On Tuesday, May 31, Speaker Jay Lucas gave a brief speech blaming the legislature’s probable failure to pass a bill on the Senate and the governor. In response, the Senate took up S.1258 (the bond bill amended with DOT reform components by the House) and replaced the House’s weak DOT reforms with a proposal that’s even more convoluted than the Senate version.

How convoluted? Here’s how it would work.

Under the Senate amendment, the governor would appoint the eight DOT commissioners – one from each congressional district, and one at-large – upon the advice and consent of the Senate. These appointees would then go before their respective congressional legislative delegations for approval. If approved, they would go before the Joint Transportation Review Committee (JTRC). If approved by the JTRC, they then would go before the Senate for a final vote. The at-large appointee would go straight to the JTRC for approval. If at any point the appointee is not approved, the governor would start over with a new appointee.

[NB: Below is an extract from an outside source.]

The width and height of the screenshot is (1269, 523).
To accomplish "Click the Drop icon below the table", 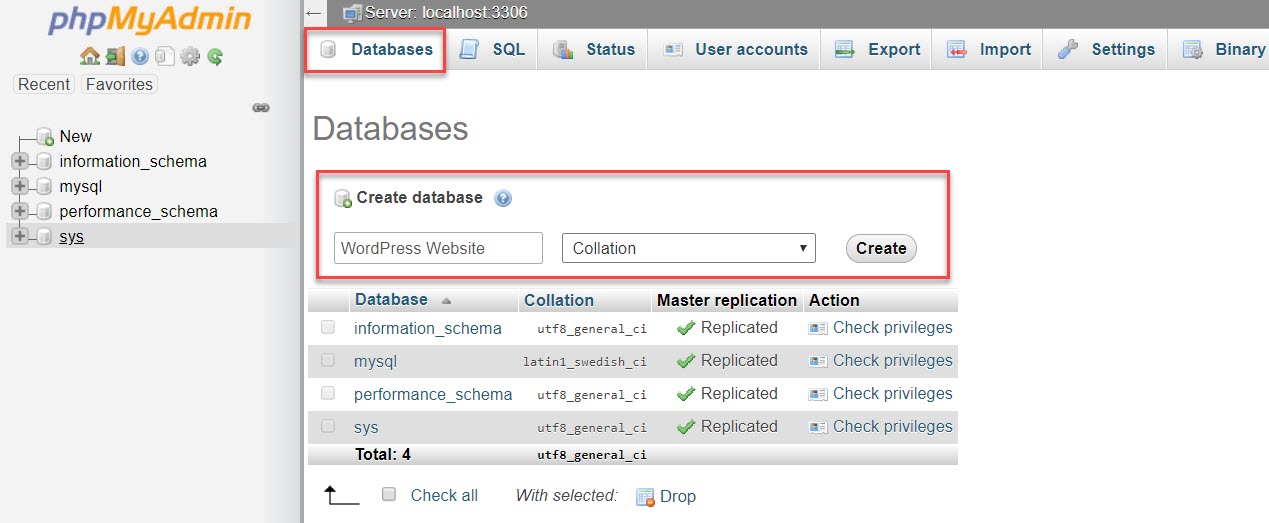I will 645,496.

The DOT Secretary would be appointed by the DOT commission rather than the governor. Furthermore, the governor would only have the ability to remove commissioners at will with the prior approval of the respective congressional delegation. The State Transportation Infrastructure Bank (STIB) would be required to submit their decisions to the DOT Commission for approval. While the STIB would be required to follow Act 114 criteria for road funding projects, the legislature could override that by passing a joint resolution to allow the STIB to fund a project that is not in accordance with the Act 114 prioritization criteria. This would essentially allow lawmakers to bypass what little accountability they just put in place for the STIB at will.

Finally, the amendment includes language stating that the General Assembly finds this legislation in compliance with the constitutional requirement that a bill can only have one subject – a legislative maneuver clearly intended as a preemptive defense of against a likely legal challenge base on the fact that bill has more than one subject.

We have seen several variations of DOT “reform” that, at best, simply reshuffle the pieces rather than eliminating the vague bureaucratic layers between the citizens and the people who make road funding decisions. This attempt at “reform” is so egregious, in fact, that it makes one wonder if it’s not a way to kill the whole idea of a roads bill.

The bill now goes to the governor’s desk.